CSS, Planta

Sharon O'Connell

By Sharon O'Connell

on 06.10.13 in Reviews



“Nu-rave” may now seem as impossibly distant a memory as electroclash, but in 2006 its popularity helped catapult São Paulo’s CSS into the international spotlight. Their UK calling card was “Let’s Make Love and Listen to Death From Above,” a brash, zeitgeist-busting blast of Day-Glo electro-punk that made up for what it lacked in compositional sophistication with energy and attitude. The support of Diplo further boosted their hipster kudos, while worldwide synching of their “Music Is My Hot Hot Sex” to an iPod commercial in 2007 sealed the crossover deal. Their debut album, Cansei de Ser Sexy was inescapable.

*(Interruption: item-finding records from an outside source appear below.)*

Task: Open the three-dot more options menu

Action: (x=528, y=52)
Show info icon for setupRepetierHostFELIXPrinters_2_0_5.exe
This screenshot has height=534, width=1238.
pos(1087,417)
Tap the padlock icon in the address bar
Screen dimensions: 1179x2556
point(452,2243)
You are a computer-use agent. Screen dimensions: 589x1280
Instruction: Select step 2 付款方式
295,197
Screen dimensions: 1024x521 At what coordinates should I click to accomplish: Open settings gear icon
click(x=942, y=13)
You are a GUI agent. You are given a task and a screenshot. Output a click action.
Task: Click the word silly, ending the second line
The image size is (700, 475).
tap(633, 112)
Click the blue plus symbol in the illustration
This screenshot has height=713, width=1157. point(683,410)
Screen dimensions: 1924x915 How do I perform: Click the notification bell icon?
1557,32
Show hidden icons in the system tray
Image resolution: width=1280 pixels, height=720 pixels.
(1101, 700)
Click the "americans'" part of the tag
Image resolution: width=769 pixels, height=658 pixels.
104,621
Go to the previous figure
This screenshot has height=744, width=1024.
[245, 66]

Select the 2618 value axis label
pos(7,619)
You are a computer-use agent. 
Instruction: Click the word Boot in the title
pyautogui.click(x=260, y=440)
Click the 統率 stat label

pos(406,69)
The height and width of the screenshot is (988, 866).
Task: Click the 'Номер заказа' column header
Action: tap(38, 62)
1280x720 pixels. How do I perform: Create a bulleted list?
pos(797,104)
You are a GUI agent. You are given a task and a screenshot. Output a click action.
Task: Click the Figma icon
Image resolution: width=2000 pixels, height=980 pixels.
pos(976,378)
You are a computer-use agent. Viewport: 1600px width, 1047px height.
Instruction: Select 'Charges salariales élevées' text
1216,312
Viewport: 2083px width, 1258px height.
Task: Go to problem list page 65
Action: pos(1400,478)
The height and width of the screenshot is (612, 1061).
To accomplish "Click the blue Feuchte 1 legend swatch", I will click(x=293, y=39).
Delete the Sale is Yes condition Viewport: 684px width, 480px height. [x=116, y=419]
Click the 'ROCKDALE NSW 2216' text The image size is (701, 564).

A leaner, melodically more smooth and less crudely articulated style of synth pop

Of course, the problem with being carried along on the back of any scene, however unwittingly, is that the buoyancy can’t last. CSS were so very de nos jours that their sound quickly dated, and they struggled with their second and third albums, not least of all due to the messy departure of co-songwriter and producer Adriano Cintra in 2011. It’s both impressive that the band (now trimmed to a four-piece) have hung in there for a fourth record, and laudable that they appear to have been willing to jettison what wasn’t working.

With producer Dave Sitek at the helm, CSS have developed a leaner, melodically more smooth and less crudely articulated style of synth pop that gives each track plenty of space in which to breathe (most strikingly, in the sweetly geeky “Frankie Goes To North Hollywood”) and is seductively heavy on the vocal reverb. It’s a record designed to appeal to most palates, whether their taste is for M.I.A. (“Hangover,” co-written with Rancid’s Tim Armstrong fits that bill), Ladytron (“Honey”), Lykke Li (the Hawaiian guitar-flecked “Girlfriend”), Crystal Castles (“Wild Flowers”) or Cibo Matto (“Teenage Tiger Cat”). Its lightness and mellow mutability is both the strength and the possible sticking point of Planta; the receptive divide will doubtless simply come down to the age of listeners’ ears.